--- EXERCISE GOAL ---
A line qualifies if it holds the string "yellow". Copy every qualifying line from the records.

--- MATERIAL SUPPLIED Enclosed Below ---

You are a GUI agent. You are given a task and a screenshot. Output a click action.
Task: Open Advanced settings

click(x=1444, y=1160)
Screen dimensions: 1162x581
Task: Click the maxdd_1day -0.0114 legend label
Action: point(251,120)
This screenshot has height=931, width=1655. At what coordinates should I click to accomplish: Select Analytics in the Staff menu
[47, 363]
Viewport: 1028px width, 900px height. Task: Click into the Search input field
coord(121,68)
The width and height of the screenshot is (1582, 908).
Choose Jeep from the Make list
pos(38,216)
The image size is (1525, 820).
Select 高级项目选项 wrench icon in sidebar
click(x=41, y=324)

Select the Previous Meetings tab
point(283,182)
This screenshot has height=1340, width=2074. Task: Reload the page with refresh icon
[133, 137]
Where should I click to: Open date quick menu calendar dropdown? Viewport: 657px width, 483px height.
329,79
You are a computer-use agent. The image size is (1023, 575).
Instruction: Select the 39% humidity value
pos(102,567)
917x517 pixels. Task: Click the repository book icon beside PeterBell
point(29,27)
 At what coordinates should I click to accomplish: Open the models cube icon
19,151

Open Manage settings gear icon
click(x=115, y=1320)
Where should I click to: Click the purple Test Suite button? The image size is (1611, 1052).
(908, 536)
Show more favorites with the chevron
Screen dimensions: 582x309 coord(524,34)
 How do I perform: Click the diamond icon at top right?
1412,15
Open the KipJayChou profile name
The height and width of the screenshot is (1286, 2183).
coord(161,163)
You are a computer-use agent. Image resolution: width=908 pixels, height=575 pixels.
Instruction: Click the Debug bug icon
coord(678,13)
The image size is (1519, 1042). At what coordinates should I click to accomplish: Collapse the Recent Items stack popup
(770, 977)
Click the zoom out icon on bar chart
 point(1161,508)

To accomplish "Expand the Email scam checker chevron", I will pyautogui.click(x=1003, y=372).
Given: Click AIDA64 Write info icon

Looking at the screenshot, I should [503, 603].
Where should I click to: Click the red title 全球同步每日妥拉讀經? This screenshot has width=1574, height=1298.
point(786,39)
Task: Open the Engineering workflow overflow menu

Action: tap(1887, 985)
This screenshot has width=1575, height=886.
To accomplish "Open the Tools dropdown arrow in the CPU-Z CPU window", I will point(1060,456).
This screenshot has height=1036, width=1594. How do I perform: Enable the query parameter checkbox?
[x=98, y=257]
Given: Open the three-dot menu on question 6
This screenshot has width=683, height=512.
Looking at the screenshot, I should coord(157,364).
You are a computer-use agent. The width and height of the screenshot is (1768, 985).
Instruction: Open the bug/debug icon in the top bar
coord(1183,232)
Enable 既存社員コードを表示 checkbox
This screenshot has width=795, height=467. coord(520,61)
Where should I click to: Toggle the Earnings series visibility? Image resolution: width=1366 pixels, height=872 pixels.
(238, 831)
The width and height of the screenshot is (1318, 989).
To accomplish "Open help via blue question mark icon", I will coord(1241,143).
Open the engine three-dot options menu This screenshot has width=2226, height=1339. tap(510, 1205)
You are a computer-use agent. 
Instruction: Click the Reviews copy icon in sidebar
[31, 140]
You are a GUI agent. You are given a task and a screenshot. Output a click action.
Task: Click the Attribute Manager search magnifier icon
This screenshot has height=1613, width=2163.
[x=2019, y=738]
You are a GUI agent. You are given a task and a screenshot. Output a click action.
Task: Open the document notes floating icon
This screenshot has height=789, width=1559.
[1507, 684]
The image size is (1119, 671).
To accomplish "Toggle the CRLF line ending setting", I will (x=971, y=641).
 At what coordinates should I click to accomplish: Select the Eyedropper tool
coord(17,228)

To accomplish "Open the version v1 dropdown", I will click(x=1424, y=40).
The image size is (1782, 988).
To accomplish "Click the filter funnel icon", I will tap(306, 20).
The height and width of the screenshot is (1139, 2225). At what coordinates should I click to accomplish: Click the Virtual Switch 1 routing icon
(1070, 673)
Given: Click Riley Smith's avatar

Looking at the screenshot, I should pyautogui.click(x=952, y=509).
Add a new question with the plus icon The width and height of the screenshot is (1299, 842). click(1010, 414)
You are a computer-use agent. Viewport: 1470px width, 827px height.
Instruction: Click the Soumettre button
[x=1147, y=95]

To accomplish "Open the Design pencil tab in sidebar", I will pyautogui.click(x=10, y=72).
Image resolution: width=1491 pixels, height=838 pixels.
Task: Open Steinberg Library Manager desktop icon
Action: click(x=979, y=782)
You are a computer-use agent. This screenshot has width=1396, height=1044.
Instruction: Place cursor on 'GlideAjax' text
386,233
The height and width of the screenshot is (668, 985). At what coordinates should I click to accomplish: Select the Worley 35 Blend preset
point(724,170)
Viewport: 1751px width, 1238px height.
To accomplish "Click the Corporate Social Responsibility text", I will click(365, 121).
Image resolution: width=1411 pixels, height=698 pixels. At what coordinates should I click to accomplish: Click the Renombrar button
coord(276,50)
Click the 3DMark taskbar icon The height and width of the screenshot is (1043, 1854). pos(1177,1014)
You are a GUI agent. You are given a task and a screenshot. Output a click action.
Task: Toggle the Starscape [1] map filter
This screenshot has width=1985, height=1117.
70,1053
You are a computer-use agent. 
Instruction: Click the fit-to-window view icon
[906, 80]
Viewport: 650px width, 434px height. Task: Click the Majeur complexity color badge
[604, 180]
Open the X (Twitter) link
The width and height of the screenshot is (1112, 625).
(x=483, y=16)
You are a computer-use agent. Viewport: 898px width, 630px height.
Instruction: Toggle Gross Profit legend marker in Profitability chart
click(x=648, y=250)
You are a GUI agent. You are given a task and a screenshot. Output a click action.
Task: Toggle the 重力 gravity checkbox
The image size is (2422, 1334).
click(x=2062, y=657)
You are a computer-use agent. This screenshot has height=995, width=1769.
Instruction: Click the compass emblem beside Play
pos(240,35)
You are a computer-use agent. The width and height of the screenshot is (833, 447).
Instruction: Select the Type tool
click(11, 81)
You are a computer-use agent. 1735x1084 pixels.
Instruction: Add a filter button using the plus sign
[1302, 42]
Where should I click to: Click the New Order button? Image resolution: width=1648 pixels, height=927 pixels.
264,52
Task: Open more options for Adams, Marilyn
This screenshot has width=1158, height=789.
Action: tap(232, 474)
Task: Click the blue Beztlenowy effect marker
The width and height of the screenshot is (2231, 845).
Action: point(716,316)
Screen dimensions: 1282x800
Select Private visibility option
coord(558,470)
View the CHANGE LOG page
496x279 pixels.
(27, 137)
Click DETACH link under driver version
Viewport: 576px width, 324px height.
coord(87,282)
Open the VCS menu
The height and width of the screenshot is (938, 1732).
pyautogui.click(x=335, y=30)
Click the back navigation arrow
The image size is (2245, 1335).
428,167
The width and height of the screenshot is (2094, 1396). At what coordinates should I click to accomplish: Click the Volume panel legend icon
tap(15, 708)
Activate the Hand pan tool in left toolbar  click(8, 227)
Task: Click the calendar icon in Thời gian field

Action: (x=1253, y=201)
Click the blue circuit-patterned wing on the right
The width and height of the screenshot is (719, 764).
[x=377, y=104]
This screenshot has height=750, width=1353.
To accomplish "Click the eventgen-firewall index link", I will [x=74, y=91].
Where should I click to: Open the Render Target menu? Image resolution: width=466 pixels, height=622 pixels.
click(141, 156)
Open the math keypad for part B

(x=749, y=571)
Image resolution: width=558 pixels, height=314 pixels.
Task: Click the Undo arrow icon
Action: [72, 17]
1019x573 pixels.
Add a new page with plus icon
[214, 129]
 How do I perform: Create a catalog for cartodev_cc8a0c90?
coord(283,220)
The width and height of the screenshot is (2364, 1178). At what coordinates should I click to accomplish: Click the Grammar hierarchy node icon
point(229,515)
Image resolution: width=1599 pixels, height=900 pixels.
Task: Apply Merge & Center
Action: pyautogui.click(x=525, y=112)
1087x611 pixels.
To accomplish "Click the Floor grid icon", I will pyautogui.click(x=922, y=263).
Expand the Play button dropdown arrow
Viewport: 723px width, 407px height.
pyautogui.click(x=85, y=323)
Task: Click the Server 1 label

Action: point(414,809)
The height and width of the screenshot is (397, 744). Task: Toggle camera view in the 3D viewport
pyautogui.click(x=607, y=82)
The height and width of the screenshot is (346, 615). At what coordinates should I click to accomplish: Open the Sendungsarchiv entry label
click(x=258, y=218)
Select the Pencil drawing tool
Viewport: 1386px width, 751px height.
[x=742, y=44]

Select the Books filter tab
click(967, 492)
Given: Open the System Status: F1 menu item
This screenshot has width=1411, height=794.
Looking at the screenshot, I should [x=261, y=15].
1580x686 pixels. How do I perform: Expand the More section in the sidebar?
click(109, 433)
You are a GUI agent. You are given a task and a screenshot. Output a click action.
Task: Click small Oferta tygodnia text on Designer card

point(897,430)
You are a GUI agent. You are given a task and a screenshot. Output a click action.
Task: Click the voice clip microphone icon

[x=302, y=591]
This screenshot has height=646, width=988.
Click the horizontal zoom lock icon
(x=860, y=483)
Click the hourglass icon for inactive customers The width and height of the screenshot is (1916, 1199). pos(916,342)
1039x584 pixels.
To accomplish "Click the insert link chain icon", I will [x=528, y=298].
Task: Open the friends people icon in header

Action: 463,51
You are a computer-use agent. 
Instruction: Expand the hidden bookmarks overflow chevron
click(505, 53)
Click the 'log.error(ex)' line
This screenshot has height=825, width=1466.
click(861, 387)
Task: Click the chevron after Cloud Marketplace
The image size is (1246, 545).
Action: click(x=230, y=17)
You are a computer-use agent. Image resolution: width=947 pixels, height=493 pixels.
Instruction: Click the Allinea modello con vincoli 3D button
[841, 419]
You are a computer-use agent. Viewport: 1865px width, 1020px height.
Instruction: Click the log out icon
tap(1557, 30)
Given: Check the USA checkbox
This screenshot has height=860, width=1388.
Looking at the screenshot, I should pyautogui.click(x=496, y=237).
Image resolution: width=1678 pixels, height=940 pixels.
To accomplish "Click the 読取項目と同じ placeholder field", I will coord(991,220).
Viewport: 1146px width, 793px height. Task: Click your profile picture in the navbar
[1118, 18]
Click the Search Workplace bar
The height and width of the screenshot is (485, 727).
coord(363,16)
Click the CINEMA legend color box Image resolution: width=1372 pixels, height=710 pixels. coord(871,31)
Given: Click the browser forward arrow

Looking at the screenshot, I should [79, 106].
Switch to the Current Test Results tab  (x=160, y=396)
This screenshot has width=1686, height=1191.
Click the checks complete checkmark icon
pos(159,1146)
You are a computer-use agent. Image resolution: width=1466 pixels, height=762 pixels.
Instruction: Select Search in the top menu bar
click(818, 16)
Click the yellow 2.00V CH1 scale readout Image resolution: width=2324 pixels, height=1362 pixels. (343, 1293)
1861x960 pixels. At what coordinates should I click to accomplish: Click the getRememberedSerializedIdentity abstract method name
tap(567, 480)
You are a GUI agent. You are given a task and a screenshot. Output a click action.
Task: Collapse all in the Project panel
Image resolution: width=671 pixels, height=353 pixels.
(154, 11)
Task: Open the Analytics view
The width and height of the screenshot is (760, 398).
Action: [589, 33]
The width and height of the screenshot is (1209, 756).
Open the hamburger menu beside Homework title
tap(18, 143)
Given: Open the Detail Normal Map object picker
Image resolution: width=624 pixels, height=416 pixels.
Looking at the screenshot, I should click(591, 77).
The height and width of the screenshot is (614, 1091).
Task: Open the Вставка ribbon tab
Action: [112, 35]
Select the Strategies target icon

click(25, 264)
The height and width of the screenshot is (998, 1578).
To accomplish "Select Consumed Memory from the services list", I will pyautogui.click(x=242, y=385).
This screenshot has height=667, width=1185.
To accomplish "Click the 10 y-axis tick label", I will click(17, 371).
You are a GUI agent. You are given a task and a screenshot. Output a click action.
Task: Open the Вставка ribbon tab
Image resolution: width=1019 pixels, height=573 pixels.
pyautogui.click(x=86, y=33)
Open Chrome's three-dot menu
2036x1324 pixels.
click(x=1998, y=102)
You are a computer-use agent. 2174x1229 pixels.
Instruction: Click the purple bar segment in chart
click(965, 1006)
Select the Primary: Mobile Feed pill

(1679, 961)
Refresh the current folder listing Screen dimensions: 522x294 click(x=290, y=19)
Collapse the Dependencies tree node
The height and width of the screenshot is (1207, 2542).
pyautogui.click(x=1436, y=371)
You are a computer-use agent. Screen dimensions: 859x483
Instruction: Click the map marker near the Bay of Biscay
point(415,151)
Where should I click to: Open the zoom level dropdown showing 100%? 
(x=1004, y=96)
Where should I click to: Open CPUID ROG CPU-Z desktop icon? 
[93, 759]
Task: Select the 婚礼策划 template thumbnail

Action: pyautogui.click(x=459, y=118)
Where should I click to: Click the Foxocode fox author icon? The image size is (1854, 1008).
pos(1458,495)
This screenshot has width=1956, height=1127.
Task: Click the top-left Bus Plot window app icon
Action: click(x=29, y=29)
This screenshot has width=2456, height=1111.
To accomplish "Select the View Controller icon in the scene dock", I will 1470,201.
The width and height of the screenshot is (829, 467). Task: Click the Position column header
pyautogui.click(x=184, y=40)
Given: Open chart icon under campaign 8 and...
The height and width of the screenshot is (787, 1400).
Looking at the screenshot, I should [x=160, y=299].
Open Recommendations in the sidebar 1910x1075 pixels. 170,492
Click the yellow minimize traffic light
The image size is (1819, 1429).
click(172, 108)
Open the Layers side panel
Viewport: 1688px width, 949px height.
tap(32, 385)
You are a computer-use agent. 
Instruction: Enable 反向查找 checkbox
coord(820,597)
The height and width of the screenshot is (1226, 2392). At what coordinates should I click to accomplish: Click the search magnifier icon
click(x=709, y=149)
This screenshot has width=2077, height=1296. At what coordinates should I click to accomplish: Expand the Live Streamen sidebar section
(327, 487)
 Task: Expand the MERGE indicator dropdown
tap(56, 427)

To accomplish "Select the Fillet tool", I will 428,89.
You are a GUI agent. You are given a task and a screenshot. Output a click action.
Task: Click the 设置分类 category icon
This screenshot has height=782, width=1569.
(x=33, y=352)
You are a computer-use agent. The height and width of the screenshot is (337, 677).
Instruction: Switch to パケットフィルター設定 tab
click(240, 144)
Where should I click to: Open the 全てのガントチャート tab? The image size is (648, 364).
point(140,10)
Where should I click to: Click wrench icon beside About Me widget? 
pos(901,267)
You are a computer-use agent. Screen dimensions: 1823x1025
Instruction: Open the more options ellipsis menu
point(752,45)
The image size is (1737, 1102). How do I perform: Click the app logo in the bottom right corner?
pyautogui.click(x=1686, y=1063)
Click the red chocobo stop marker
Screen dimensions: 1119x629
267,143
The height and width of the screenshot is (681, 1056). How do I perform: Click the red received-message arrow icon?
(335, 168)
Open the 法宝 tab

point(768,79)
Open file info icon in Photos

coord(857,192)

--- End of Enclosed MATERIAL SUPPLIED ---

--- ANSWER TO THE PROBLEM ---
Click the yellow 2.00V CH1 scale readout Image resolution: width=2324 pixels, height=1362 pixels. (343, 1293)
Click the yellow minimize traffic light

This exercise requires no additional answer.